The political split between the US and several EU governments is accelerating an energy re-orientation: expect accelerated long-term contracting of US crude and LNG into Europe and a multi-quarter lift to US export volumes as ministers and commercial buyers rush to de-risk Middle East chokepoints. That shift will show up first in tightening of Atlantic freight and terminal utilization (spot VLCC and LNG charter rates) and then in visible increases to US export nominations over a 3–12 month window, supporting upstream cash flow even if spot Brent normalizes. Near-term market mechanics are dominated by convexity: hydrocarbons, shipping insurance and hedging costs spike on rhetoric and tactical strikes, amplifying every marginal supply worry into outsized price moves. Refiners and storage plays will disproportionately capture windfall margins on volatile cracks over the next 1–3 months while consumer-exposed sectors (airlines, leisure) face outsized downside through higher fuel and insurance pass-throughs.

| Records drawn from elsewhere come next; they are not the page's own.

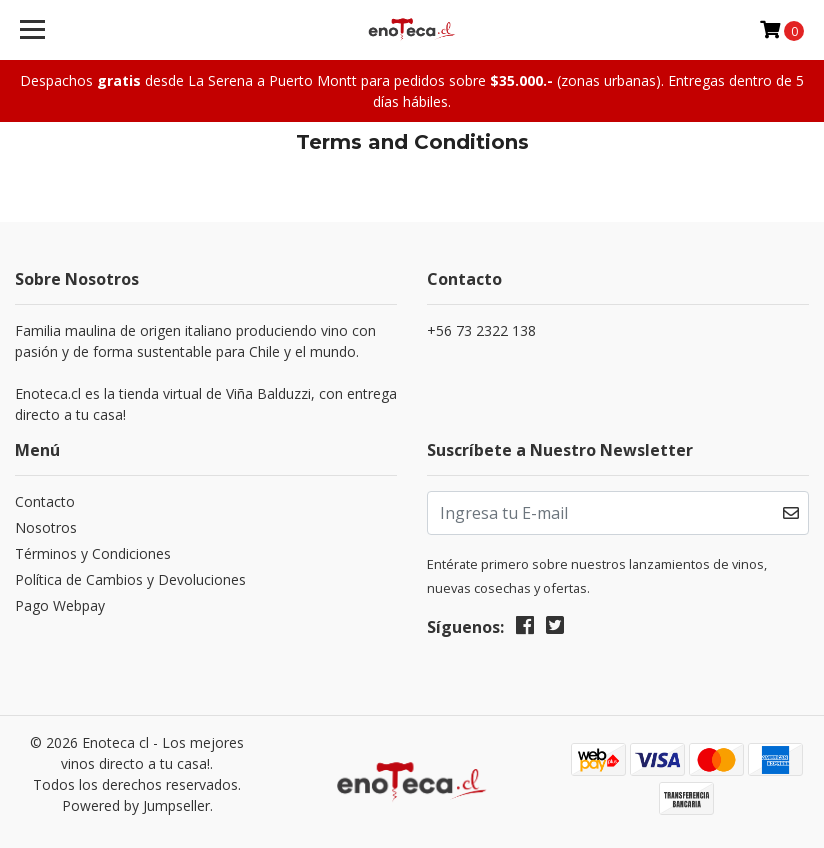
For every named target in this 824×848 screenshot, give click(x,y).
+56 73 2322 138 (481, 330)
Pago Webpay (60, 605)
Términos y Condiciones (93, 553)
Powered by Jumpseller (136, 805)
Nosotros (46, 527)
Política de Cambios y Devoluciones (130, 579)
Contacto (45, 501)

Defense spending and procurement is a durable second-order beneficiary — expect incremental European procurement rounds and expedited orders that lift program timing by 6–24 months, favoring primes with flexible production capacity. Separately, persistent shipping-cost-driven inflation extends central bank hawkishness into the next policy cycle, reinforcing a regime supportive of commodities and real assets vs long-duration equities. Tail outcomes are binary and rapid: a closure of a major transit lane would likely spike Brent $20–40 within days and crater confidence, while a coordinated diplomatic de-escalation or large SPR release could erase that premium in 30–90 days. Key monitors: shipping insurance rates, US export nomination schedules, EU emergency energy procurements, and formal procurement approvals by EU parliaments — any of which would be immediate tradeable signals.